Het betrouwbare profetische woord – Verkondiging over Markus 9:2-8 en 2 Pe.1:16-21

Zusters en broeders, gemeente van onze Here Jezus Christus,

Het hoogtepunt van het evangelie van Marcus is ongetwijfeld het gedeelte net hiervoor, waar we Petrus horen zeggen dat Jezus de Messias is. Deze belijdenis is de juiste beoordeling van Jezus. Hij is niet een soort Johannes de Doper, Hij is niet Elia, Hij is niet zomaar een van de profeten, maar Hij is de Christus, de Messias. Het moet voor de discipelen wel teleurstellend zijn geweest, dat meteen daarna Jezus begint uit te leggen dat de Zoon des Mensen door de diepste vernedering heen moest gaan. Hij moest lijden en verworpen worden en zou gedood worden.

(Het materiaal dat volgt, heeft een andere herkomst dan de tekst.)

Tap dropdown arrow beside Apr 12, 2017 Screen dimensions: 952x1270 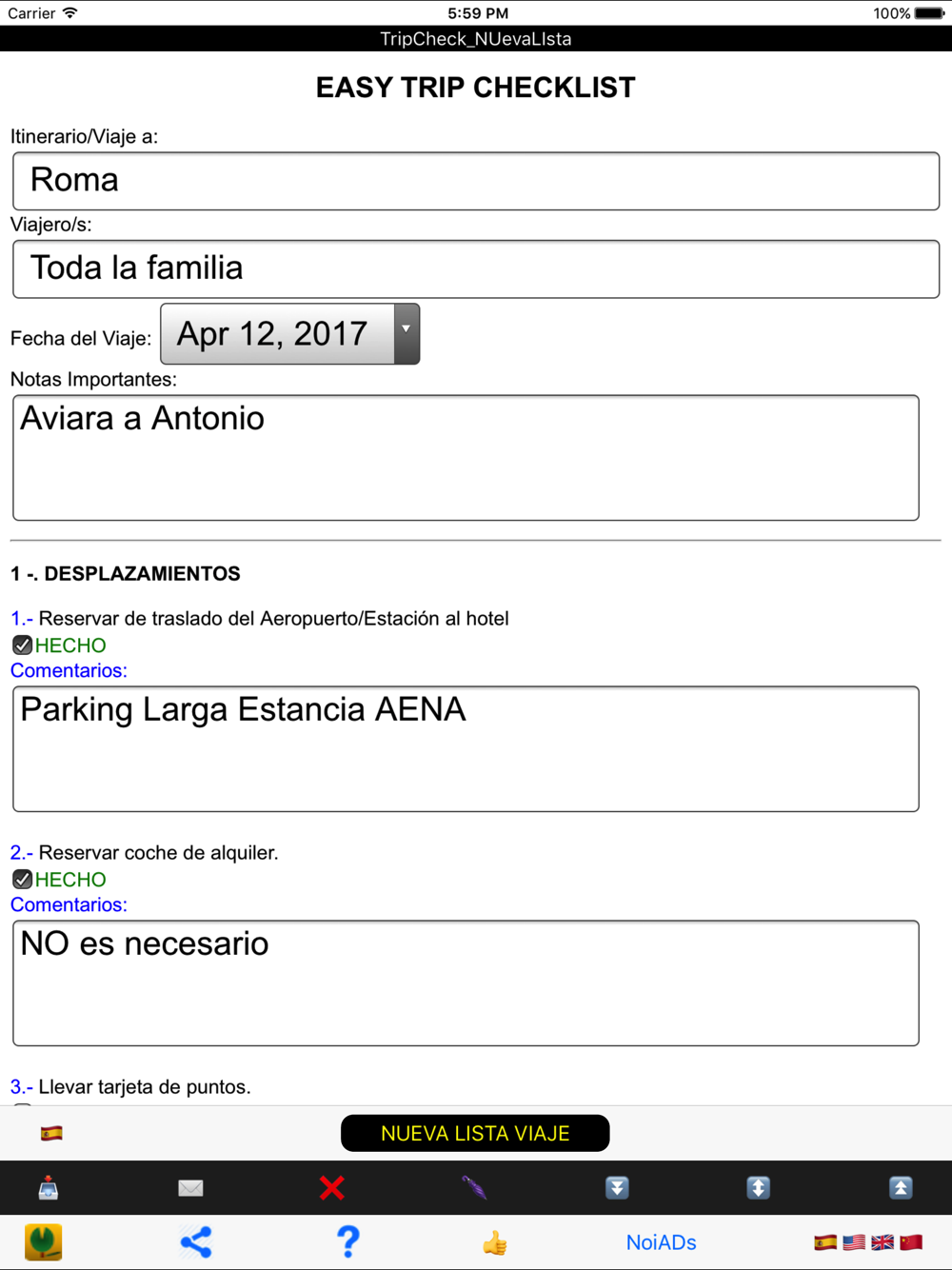point(407,334)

Het idee van een vermoorde Messias was voor de discipelen van Jezus onbegrijpelijk en onaanvaardbaar. Deze discipelen zijn wat dat betreft toch net als wij, omdat we wel uitzien naar de heerlijkheid van een nieuwe wereld, naar een maatschappij vol vrede en gerechtigheid, maar net als zij hebben wij moeite met die ergerlijke boodschap dat de Messias daarvoor moest lijden, of dat wij moeten lijden voor dat Koninkrijk. Het is alsof we bij deze woorden over het lijden en de vernedering eigenlijk de moed verliezen. Net als zij dus. Een makkelijke overwinning willen ze wel, maar deze bijzondere strijd met als er complicaties gaat de discipelen eigenlijk te ver.

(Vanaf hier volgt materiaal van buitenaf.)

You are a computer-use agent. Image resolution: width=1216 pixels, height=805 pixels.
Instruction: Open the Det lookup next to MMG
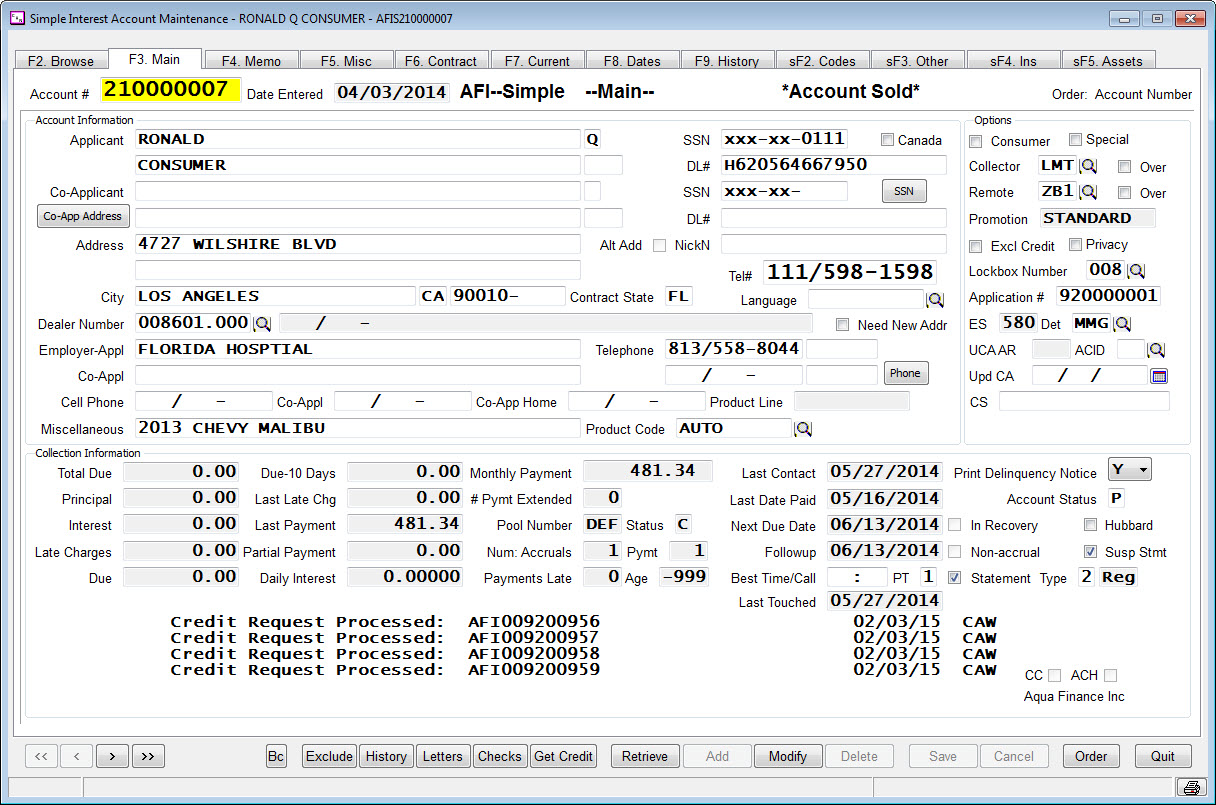[x=1121, y=324]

Ik denk dat Jezus precies geweten heeft hoe zijn discipelen zich gevoeld hebben. Ze zitten met een groot probleem. Als Jezus de Messiaanse koning is, dan zou er geen vernedering en geen lijden moeten zijn. Als Jezus wel door vernedering en lijden heen moet gaan, dan kan hij niet de Messias zijn. Daar zullen ze zes dagen lang mee geworsteld hebben.

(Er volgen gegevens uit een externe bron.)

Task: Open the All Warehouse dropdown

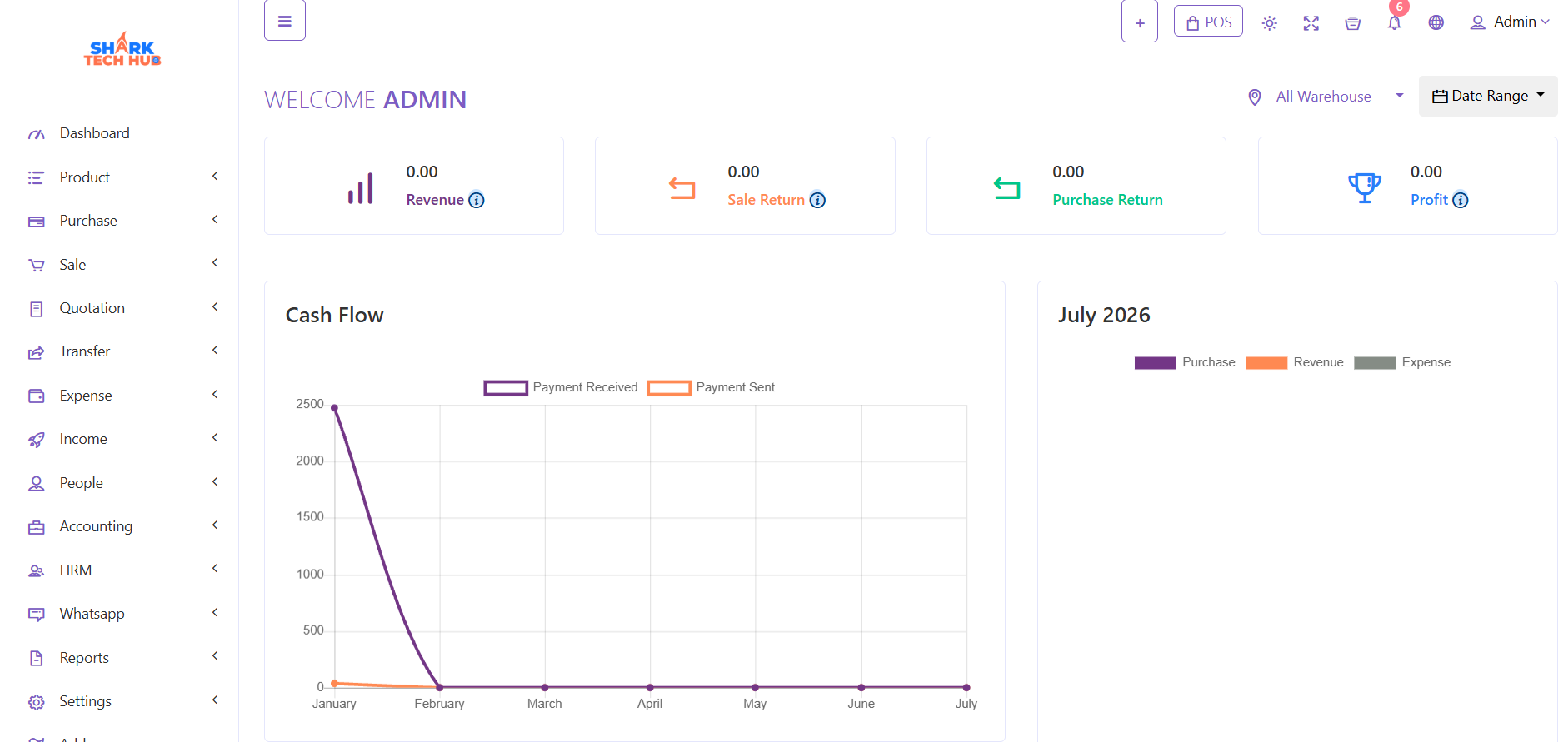Action: click(1326, 97)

Ons hoofdstuk, Markus 9, vertelt ons dat Jezus de drie belangrijkste discipelen met zich meeneemt op de berg. Petrus en de broers Jacobus en Johannes. Ik denk dat hij deze drie meeneemt en de andere negen achterlaat, omdat de Wet van Mozes zegt dat de waarheid moet worden bevestigd door twee of drie getuigen. Deze drie zijn genoeg. Jezus beklimt samen met hen de berg Hermon, helemaal in het noorden van Galilea, in de buurt van het stadje Caesarea Philippie waar de belijdenis van Petrus was uitgesproken. Lukas vertelt ons (Lukas 22) dat de discipelen daar al snel in slaap vielen, waarschijnlijk vanwege hun verdriet over het vooruitzicht van de dood van Jezus. En dan gebeurt er iets dat op deze drie discipelen een onuitwisbare indruk gemaakt moet hebben.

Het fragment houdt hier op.